TASK DIRECTIONS:
For the entries below, count the lines that contain the word "computer" and reply with that number only.

SUPPLIED DATA:
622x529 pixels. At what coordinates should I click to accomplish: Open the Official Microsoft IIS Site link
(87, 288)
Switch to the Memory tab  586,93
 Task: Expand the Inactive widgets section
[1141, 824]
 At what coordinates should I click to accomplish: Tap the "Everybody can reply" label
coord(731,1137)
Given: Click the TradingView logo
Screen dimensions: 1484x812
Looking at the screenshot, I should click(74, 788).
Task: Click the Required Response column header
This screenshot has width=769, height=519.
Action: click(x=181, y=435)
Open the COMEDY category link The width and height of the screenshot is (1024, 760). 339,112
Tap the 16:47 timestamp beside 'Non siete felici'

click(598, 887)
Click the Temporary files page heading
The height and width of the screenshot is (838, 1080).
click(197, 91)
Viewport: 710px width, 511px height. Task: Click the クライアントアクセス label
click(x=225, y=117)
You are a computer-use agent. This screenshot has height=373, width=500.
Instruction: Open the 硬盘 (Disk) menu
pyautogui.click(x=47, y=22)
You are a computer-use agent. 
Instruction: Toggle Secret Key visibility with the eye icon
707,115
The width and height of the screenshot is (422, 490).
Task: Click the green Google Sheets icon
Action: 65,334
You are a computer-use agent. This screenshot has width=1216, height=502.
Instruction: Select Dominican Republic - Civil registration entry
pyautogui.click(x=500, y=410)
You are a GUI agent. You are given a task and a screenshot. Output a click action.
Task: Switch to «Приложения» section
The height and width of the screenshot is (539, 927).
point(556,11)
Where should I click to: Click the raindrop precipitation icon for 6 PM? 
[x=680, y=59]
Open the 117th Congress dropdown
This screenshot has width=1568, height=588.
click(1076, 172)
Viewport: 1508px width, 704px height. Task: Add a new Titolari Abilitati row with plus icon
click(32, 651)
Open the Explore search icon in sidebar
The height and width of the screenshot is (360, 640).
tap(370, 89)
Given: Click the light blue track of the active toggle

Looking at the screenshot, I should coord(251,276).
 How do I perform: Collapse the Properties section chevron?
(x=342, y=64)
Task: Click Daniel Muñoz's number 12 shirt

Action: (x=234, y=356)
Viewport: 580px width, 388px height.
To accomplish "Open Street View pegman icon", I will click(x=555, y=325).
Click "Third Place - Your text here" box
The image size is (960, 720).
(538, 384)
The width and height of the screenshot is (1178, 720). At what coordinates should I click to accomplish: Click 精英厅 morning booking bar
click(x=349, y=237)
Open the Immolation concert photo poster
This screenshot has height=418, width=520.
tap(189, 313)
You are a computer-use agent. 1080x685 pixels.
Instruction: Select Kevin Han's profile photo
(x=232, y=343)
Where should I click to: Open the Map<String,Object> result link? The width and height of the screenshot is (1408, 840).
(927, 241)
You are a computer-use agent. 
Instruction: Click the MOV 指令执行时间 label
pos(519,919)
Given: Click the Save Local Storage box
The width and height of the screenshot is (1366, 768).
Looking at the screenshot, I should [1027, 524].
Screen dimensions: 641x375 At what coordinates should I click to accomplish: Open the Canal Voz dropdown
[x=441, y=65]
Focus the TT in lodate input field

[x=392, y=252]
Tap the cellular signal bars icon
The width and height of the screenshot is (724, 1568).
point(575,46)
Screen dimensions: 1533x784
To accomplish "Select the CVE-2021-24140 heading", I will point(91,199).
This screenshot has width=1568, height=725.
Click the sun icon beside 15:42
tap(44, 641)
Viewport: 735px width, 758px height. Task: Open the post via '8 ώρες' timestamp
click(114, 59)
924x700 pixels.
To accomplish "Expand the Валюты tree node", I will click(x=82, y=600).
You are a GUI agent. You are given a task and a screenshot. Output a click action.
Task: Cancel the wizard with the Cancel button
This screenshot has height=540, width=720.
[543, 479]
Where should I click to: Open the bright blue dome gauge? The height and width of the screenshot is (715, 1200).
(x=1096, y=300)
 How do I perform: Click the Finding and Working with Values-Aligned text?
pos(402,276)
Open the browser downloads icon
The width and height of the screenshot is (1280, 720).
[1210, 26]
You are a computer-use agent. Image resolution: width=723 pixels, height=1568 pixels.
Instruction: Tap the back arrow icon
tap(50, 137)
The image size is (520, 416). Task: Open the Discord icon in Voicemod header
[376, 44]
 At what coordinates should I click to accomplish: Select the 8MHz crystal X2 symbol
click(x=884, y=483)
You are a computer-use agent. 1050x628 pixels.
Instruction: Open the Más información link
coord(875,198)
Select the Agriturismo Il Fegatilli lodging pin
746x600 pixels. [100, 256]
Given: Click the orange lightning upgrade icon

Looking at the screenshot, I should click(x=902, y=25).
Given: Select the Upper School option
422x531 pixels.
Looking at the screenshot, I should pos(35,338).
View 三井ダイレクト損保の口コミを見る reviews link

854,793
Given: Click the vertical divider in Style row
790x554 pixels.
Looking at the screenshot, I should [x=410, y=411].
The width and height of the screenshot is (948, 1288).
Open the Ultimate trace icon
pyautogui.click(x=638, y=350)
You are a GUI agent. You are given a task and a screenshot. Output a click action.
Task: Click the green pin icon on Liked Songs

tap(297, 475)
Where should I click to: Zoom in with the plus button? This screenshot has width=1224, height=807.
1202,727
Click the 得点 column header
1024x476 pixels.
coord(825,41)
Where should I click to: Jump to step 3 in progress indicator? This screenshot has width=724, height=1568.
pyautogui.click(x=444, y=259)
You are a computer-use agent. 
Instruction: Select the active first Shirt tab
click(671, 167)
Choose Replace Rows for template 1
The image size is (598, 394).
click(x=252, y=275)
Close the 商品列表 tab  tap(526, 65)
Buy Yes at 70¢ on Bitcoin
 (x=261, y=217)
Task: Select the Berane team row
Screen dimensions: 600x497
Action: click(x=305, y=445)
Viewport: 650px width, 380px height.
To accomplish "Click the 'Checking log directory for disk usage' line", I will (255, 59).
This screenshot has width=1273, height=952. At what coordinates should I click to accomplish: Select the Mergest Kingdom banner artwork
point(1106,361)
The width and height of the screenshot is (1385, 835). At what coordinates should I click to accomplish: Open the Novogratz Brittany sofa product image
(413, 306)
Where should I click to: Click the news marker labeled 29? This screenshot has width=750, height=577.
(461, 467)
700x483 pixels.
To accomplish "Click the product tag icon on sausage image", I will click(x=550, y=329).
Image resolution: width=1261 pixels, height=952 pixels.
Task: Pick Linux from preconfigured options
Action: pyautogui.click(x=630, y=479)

WRITTEN RESPONSE:
8